I'm trying to write a large number of rows (~2 million) from a database to a CSV file using SuperCSV. I need to perform validation on each cell as it is written, and the built-in CellProcessors do very nicely. I want to capture all the exceptions that are thrown by the CellProcessors so that I can go back to the source data and make changes.

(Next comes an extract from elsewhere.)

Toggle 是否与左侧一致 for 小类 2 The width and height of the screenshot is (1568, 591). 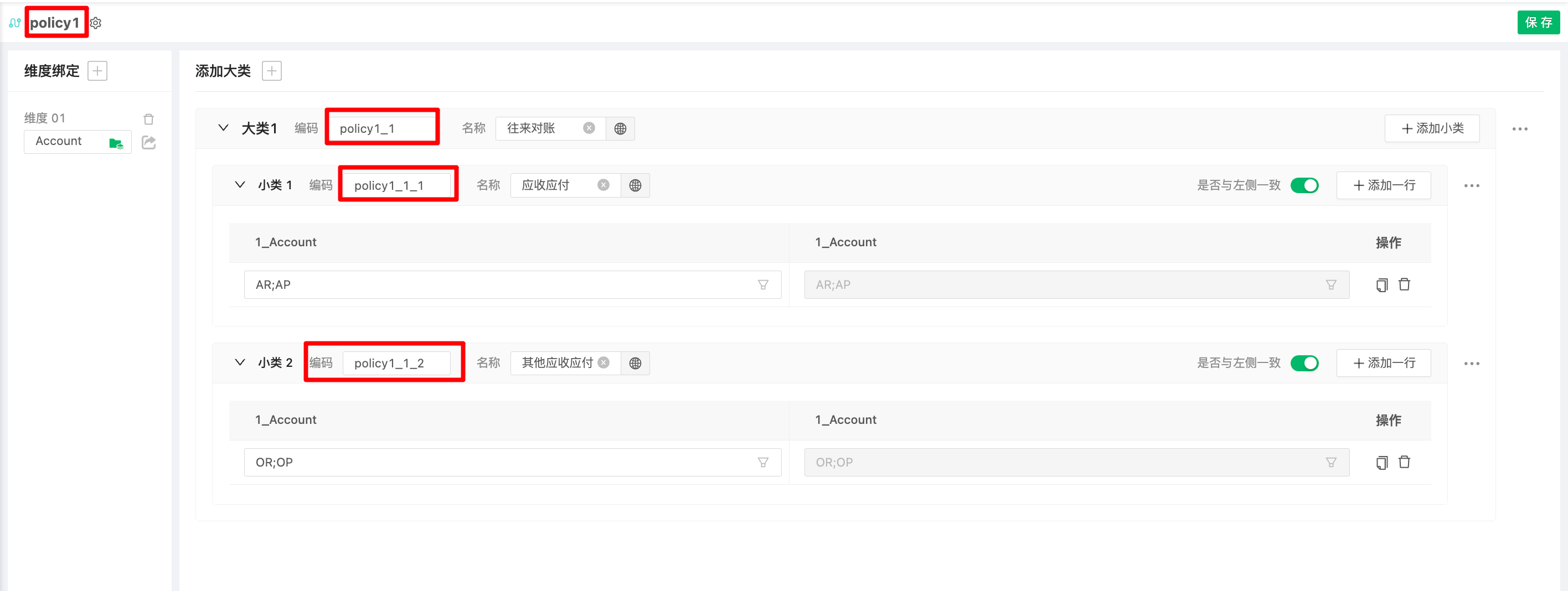[1304, 363]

The problem is that when there are multiple errors in a single row (e.g. The first value is out of range, the second value is null but shouldn't be), only the first CellProcessor will execute, and so I'll only see one of the errors. I want to process the whole file in a single pass, and have a complete set of exceptions at the end of it.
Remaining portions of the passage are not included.